Deborah.Sarah.DatasetPartitioner

Deborah.Sarah.DatasetPartitioner.DatasetPartitionInfoType
struct DatasetPartitionInfo

Holds full information about how configurations are partitioned into labeled, training, bias-correction, and unlabeled subsets.

Fields

  • M_tot::Int : Total number of data rows (N_cnf $\times$ N_src).

  • N_cnf::Int : Number of configurations.

  • N_src::Int : Number of source vectors per configuration ($1$ if not applicable).

  • N_lb::Int : Number of labeled set.

  • N_tr::Int : Number of training set.

  • N_lb_src::Int : Number of total labeled set (N_lb $\times$ N_src).

  • N_tr_src::Int : Number of total training set (N_tr $\times$ N_src).

  • N_bc::Int : Number of bias-correction set (N_lb - N_tr).

  • N_bc_persrc::Int : Number of bias correction set per source.

  • N_ul::Int : Number of unlabeled set (N_cnf - N_lb).

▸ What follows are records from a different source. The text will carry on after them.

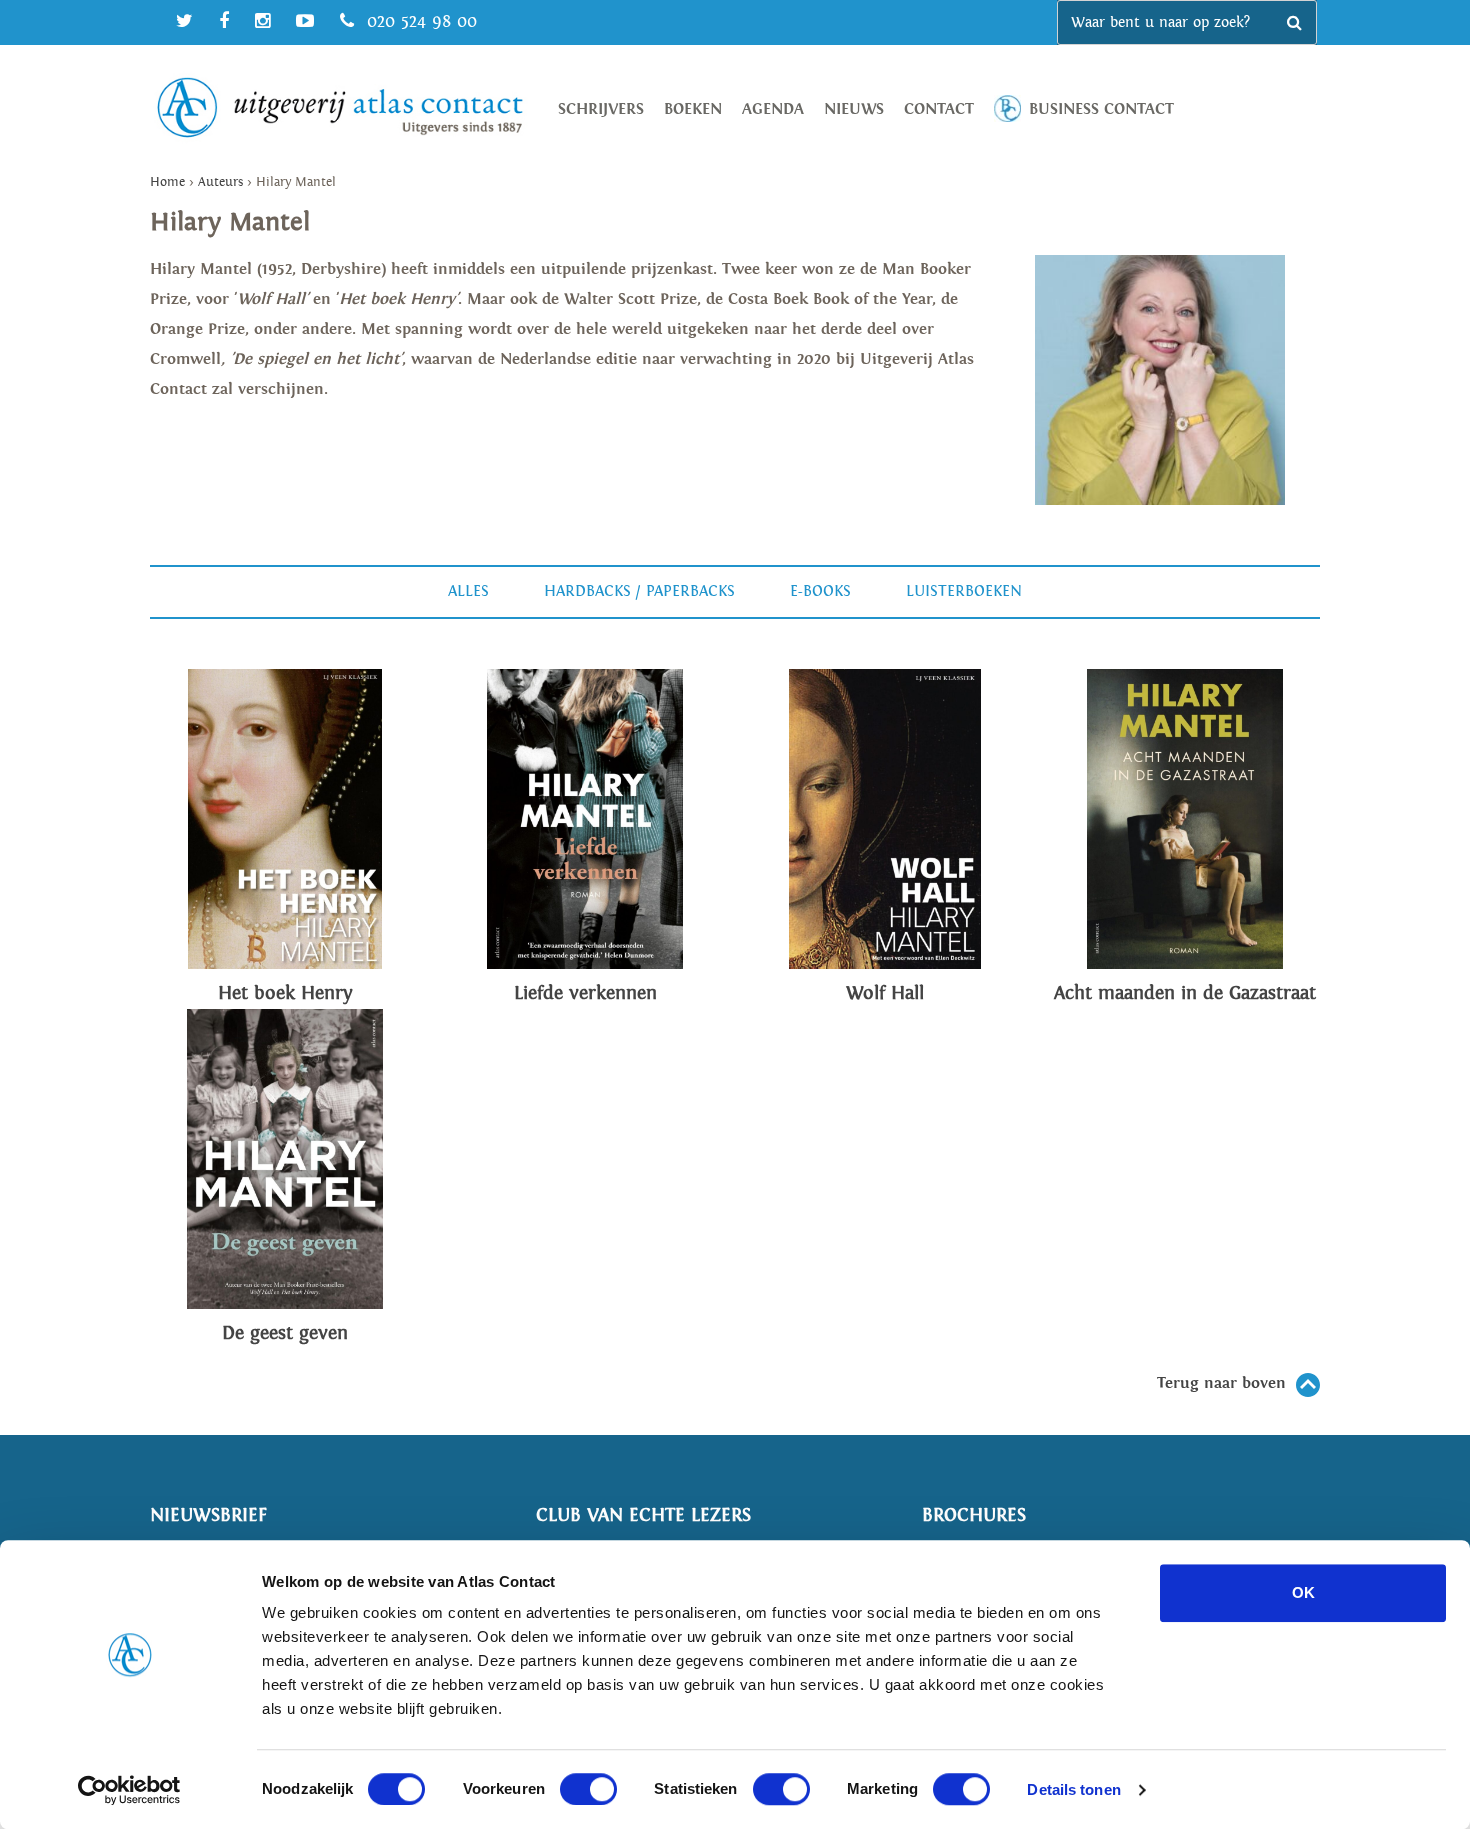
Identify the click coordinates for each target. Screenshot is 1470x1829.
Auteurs (220, 182)
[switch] (588, 1789)
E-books (820, 591)
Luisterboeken (964, 591)
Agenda (773, 109)
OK (1303, 1592)
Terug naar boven (1221, 1383)
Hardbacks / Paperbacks (639, 591)
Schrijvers (601, 109)
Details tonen (1073, 1789)
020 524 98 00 (419, 21)
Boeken (693, 109)
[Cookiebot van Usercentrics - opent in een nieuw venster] (129, 1790)
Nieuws (854, 109)
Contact (939, 109)
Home (167, 182)
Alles (468, 591)
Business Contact (1101, 109)
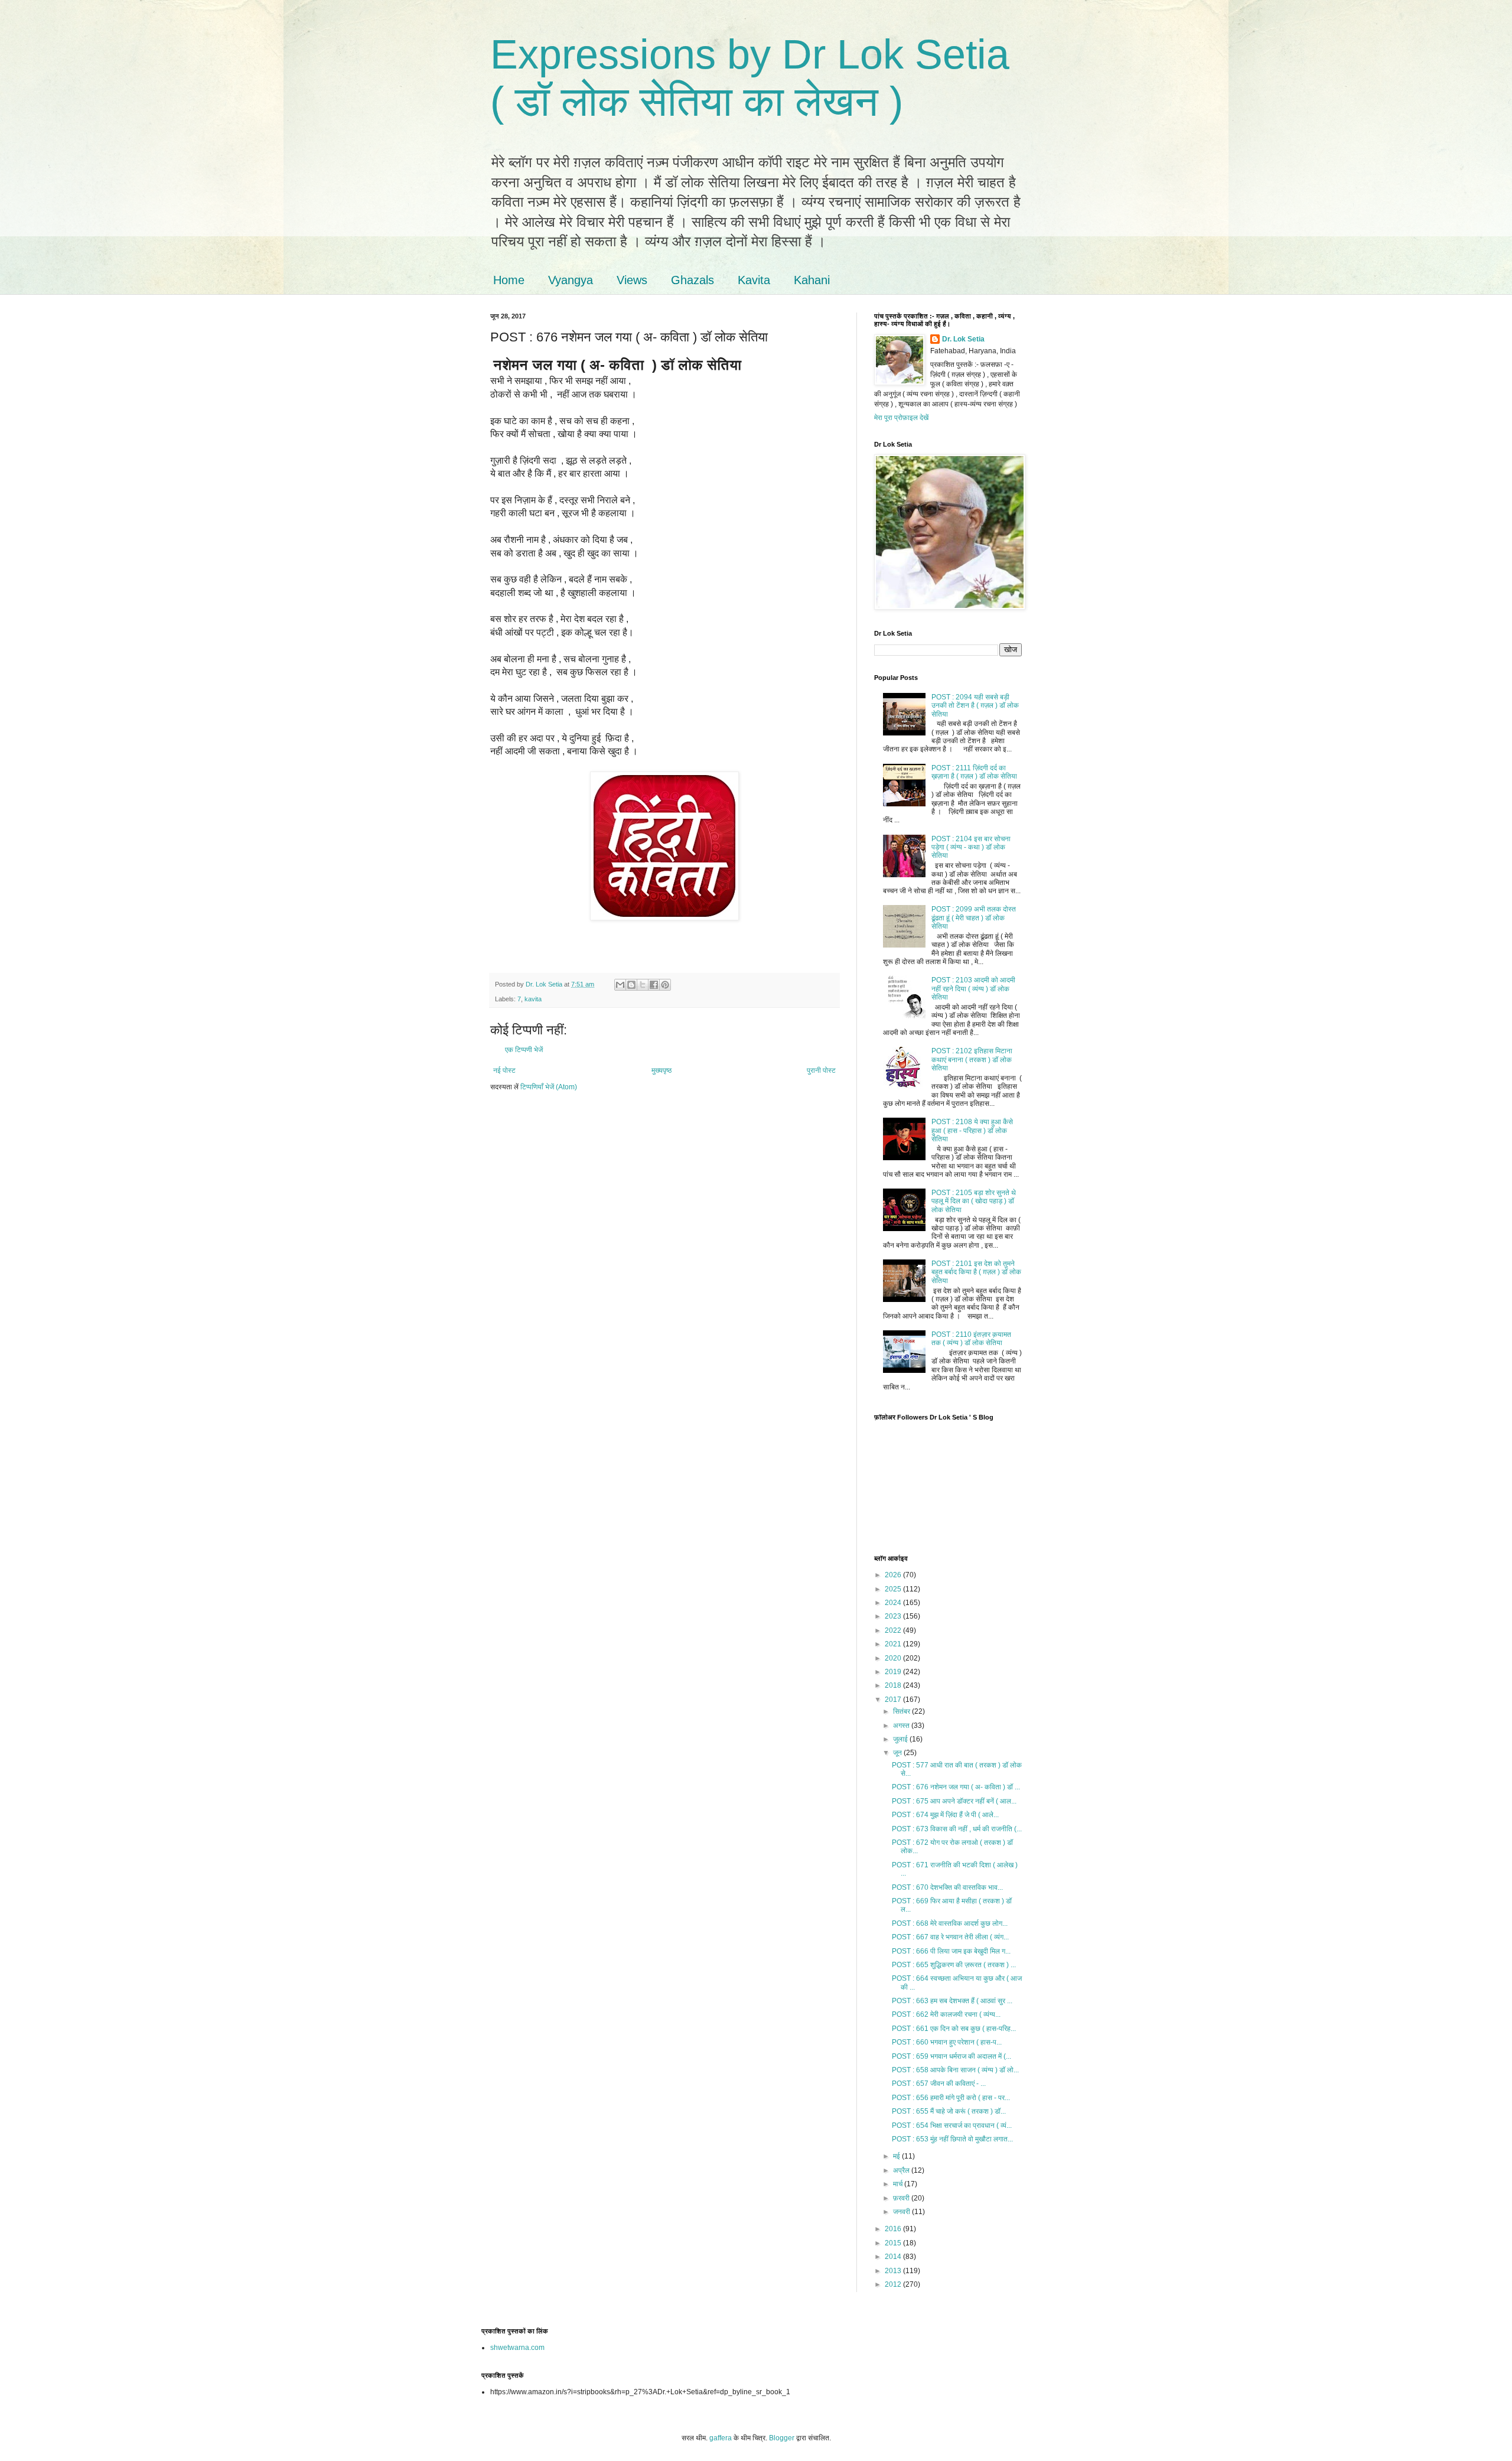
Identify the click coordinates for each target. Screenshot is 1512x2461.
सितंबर (902, 1711)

  • N_ul_persrc::Int : Number of unlabeled set per source (same as above).

  • lb_idx::Vector{Int} : Indices used for labeled set (length N_lb).

  • tr_idx::Vector{Int} : Subset of lb_idx used for training.

  • bc_idx::Vector{Int} : Complement of tr_idx within lb_idx.

  • ul_idx::Vector{Int} : Complement of lb_idx within all configurations.

source
Deborah.Sarah.DatasetPartitioner.find_equivalent_shiftMethod
find_equivalent_shift(
    lb_idx::Vector{Int},
    N_cnf::Int,
    N_lb::Int,
    shift_given::Int
) -> Union{Int, Nothing}

Given a set of labeled indices, determine what shift amount would generate the same set via modular sampling logic.

Arguments

  • lb_idx::Vector{Int} : Reference labeled indices.
  • N_cnf::Int : Total number of configurations.
  • N_lb::Int : Number of labeled configs.
  • shift_given::Int : Initial shift amount to test first.

Returns

  • Int if a matching shift is found, otherwise nothing.
source
Deborah.Sarah.DatasetPartitioner.gen_set_idxFunction
gen_set_idx(
    N_cnf::Int, 
    N_lb::Int, 
    N_tr::Int, 
    N_bc::Int, 
    N_ul::Int,
    IDX_shift::Int, 
    jobid::Union{Nothing, String}=nothing
) -> Tuple{Vector{Int}, Vector{Int}, Vector{Int}, Vector{Int}}

Generates index vectors for labeled (lb), training (tr), bias-correction (bc), and unlabeled (ul) configurations in a deterministic but shiftable way.

Arguments

  • N_cnf::Int : Total number of configurations.
  • N_lb::Int : Number of labeled set.
  • N_tr::Int : Number of training set (subset of labeled).
  • N_bc::Int : Number of bias correction set.
  • N_ul::Int : Number of unlabeled set.
  • IDX_shift::Int : Configuration shift amount.
  • jobid : Optional job logging tag.

Returns

  • Tuple of (lb_idx, tr_idx, bc_idx, ul_idx) as vectors of Int.
source